Okay, folks. I tried to do this in the wrong forum and, of course, it got hijacked. Mea culpa and all that.
Anyway, let’s examine the Qur’an purely as literature. What are the themes? Who are the characters? What’re the interactions between the characters? These are standard essay questions I remember from the last serious literature course I took. Feel free to add any other essay questions you remember from your serious literature classes.
I think Muslims can do this without violating any rules of Islam (aren’t they required to learn, not just memorize, the Qur’an?).

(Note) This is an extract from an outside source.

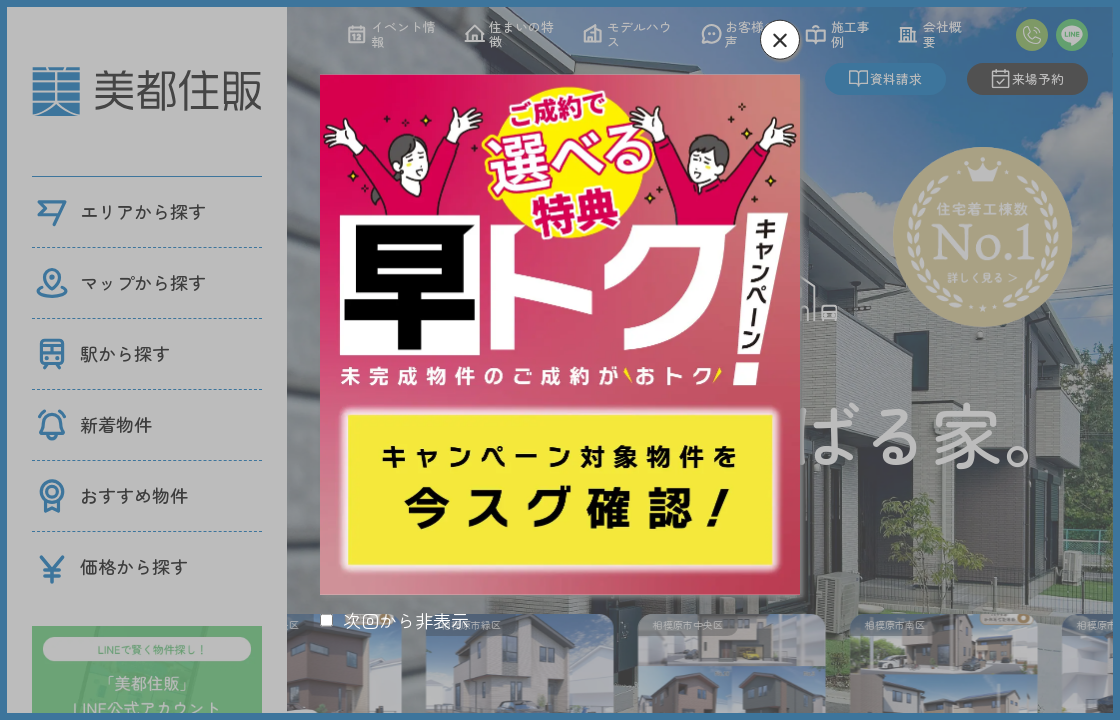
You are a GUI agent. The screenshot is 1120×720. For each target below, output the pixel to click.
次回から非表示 (406, 620)
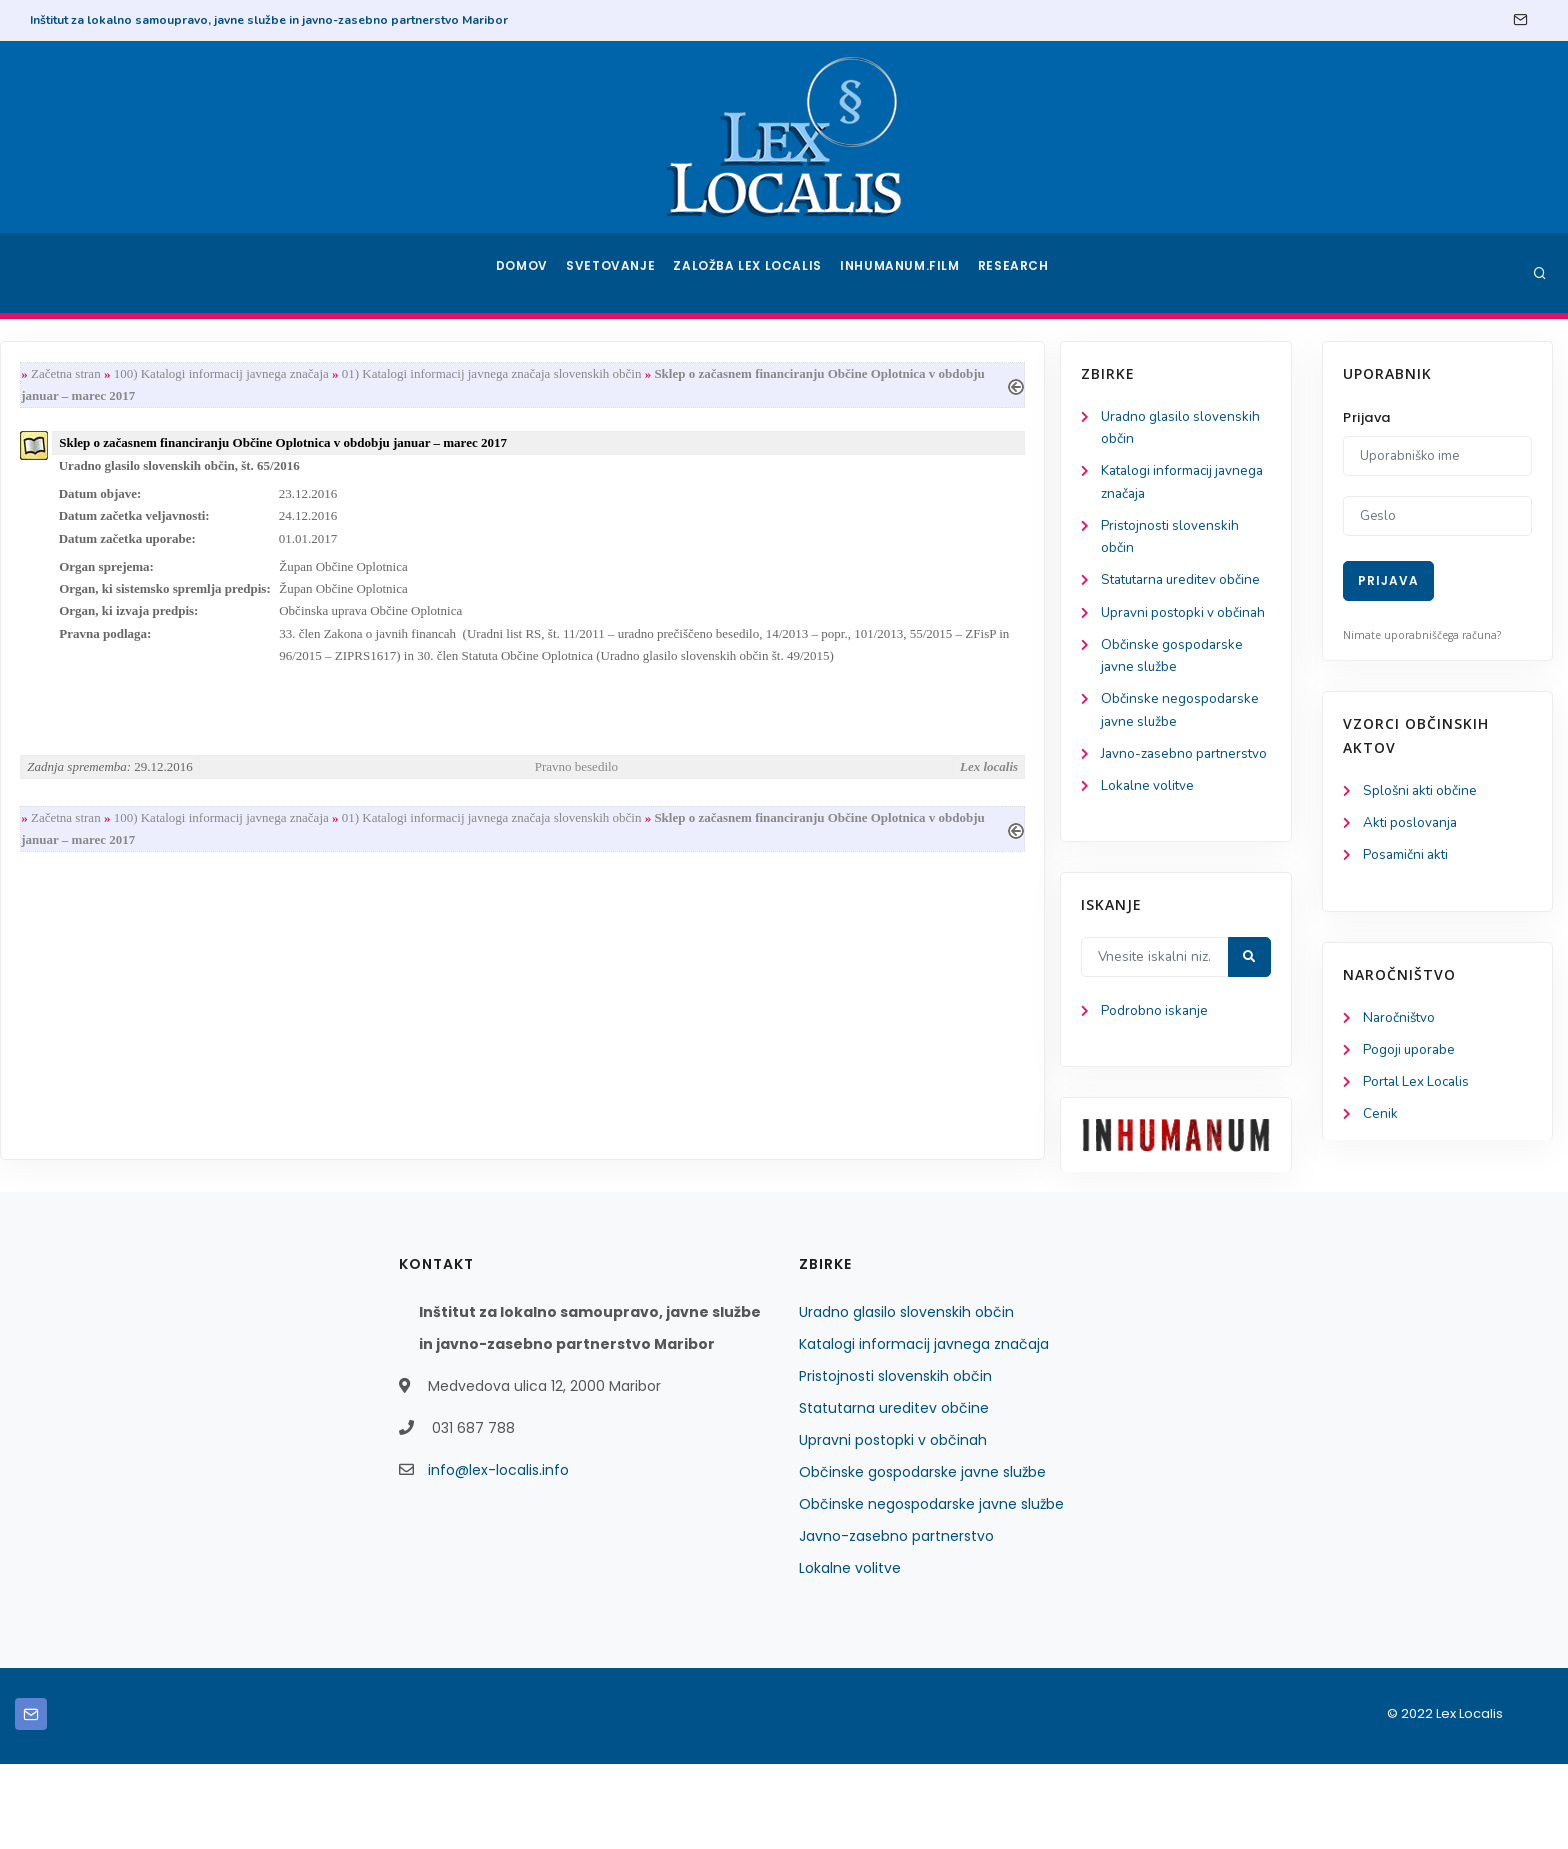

This link in Post #67 of the above-linked thread is the version I’m going to be using (thanks, Kalhoun); however, I don’t see anything wrong with other posters/participants using other English versions. If you do, though, please indicate that you’re doing that.
I think we should also follow jjimm’s and his three predecessor suggesters’ suggestion to break this into “bite-sized chunks.” Since the first surah is quite short and the second is quite long, we’ll do the first two surahs in this thread. Then the next chunk will be in subsequent threads.
Folks, please please please please leave the hijacking out of this. What people are doing today has no bearing on what was written way back when. It’s the other way around: what was written way back when has bearing on what they’re doing–in whatever way the people doing whatever they’re doing today interpret what was written way back when.
Yes, I understand that literary analysis is interpretation. I’m not in this with the idea of what the “correct theological interpretation” is. I firmly believe that we of the Teeming Millions are smart enough to take even our own religious texts, let alone another faith’s, and dissect it as literature. Political commentary of any group’s activities should go in GD; bashings of the same should, of course, go in the BBQ Pit.
Now that I’ve said all that, from the second link above:
Since versification is one of my hobbies (yes, I have strange hobbies), I notice one thing immediately. The actual beginning of the surah is not considered a verse of it. Most, but not all, surahs begin with that phrase. I don’t recall if there’s a technical term for it.
So, the first words are of the author, who has not identified himself as yet, declaring that his words will be witnessing.
The first verse does not specifically postulate monogamy; however, it does say that only God should be worshipped. The latter part of the first versee and all of the second and third verses are merely names of God. The fourth verse and fifth verses are an explicit petitionary prayer to God to keep the author’s audience living right as opposed to the choice of those mentioned in the latter part of the sixth verse.
That’s my summation of it. Feel free to correct me where I’m wrong or left anything out.